I describe a new, open-source astronomical image-fitting program called Imfit, specialized for galaxies but potentially useful for other sources, which is fast, flexible, and highly extensible. A key characteristic of the program is an object-oriented design which allows new types of image components (2D surface-brightness functions) to be easily written and added to the program. Image functions provided with Imfit include the usual suspects for galaxy decompositions (Sersic, exponential, Gaussian), along with Core-Sersic and broken-exponential profiles, elliptical rings, and three components which perform line-of-sight integration through 3D luminosity-density models of disks and rings seen at arbitrary inclinations. Available minimization algorithms include Levenberg-Marquardt, Nelder-Mead simplex, and Differential Evolution, allowing trade-offs between speed and decreased sensitivity to local minima in the fit landscape.

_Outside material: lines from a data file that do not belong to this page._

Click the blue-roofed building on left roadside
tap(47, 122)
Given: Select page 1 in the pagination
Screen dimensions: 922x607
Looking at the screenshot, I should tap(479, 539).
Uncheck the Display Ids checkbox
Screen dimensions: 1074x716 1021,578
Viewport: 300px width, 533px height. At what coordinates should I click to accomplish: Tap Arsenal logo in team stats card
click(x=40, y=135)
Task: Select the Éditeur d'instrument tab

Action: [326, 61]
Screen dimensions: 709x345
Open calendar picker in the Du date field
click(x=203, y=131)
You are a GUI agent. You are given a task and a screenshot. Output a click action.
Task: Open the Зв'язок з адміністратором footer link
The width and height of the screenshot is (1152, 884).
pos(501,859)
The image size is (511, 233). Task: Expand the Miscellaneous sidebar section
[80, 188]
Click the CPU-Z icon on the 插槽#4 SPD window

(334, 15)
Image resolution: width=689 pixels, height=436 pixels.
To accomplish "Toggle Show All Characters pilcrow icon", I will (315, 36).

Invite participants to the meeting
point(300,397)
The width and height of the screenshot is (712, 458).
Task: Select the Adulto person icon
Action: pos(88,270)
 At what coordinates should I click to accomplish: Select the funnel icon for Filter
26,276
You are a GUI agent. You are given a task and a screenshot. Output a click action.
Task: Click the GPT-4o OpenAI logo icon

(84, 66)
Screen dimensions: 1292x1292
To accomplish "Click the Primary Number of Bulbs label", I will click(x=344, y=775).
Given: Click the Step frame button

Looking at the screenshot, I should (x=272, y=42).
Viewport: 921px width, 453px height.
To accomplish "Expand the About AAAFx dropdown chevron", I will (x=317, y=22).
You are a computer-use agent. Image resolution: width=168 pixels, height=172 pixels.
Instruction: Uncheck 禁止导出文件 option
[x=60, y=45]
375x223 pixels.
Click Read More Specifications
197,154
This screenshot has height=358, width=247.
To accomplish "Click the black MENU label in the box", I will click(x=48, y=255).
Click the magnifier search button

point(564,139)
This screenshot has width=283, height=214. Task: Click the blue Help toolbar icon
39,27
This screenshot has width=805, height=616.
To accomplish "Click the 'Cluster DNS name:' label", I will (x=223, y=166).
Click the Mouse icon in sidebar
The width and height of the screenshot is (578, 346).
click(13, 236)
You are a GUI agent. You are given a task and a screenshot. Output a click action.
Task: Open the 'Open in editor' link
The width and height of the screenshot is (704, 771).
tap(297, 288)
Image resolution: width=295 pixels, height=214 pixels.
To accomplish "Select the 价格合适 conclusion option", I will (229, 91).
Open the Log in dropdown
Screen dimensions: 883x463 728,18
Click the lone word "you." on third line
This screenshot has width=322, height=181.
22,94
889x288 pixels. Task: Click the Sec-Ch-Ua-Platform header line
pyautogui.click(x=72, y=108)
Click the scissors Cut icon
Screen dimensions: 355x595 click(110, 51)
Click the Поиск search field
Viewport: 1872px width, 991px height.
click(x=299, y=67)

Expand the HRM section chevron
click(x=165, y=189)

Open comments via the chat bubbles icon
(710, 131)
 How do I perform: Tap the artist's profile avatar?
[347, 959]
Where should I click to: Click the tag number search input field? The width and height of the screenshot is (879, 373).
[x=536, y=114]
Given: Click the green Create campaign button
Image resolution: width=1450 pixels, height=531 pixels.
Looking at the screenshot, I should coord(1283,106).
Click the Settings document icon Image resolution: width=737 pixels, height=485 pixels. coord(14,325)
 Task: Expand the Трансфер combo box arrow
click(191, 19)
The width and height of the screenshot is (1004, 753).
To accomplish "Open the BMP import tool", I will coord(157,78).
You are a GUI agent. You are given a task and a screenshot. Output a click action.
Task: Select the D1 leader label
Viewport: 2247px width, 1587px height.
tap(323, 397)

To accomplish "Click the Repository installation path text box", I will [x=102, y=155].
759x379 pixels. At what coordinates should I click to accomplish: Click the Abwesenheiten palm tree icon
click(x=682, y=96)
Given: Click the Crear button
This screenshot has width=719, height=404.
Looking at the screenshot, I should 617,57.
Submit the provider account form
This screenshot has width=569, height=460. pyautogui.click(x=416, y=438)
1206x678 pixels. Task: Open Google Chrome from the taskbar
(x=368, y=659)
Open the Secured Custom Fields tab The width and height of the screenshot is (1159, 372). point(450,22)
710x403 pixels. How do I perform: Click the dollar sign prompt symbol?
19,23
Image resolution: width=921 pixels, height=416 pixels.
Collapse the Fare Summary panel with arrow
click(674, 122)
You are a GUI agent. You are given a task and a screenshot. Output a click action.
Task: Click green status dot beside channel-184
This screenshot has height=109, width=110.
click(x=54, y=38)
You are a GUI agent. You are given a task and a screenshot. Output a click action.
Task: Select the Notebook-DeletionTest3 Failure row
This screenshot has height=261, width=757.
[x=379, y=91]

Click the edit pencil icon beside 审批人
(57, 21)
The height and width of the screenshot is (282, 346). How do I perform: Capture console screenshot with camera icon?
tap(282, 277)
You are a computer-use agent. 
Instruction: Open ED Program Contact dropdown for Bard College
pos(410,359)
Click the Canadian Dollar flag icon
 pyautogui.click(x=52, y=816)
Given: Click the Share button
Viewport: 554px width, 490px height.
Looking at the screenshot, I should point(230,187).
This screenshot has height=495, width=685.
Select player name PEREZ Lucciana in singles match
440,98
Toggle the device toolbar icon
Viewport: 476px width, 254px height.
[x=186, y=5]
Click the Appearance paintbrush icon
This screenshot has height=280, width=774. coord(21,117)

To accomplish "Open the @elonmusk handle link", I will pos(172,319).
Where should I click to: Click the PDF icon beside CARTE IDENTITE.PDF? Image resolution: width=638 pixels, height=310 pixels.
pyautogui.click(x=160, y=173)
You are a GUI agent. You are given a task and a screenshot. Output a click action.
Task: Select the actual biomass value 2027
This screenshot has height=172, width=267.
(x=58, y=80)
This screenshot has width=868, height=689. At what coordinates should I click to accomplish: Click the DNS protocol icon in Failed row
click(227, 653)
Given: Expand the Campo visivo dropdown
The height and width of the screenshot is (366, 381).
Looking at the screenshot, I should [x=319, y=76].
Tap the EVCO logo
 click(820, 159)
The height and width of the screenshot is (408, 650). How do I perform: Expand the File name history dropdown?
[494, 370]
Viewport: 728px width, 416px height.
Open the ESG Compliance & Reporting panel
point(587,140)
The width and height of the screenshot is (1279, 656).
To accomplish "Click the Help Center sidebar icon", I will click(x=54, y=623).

Minimization can be done using the standard chi^2 statistic (using either data or model values to estimate per-pixel Gaussian errors, or else user-supplied error images) or Poisson-based maximum-likelihood statistics; the latter approach is particularly appropriate for cases of Poisson data in the low-count regime. I show that fitting low-S/N galaxy images using chi^2 minimization and individual-pixel Gaussian uncertainties can lead to significant biases in fitted parameter values, which are avoided if a Poisson-based statistic is used; this is true even when Gaussian read noise is present.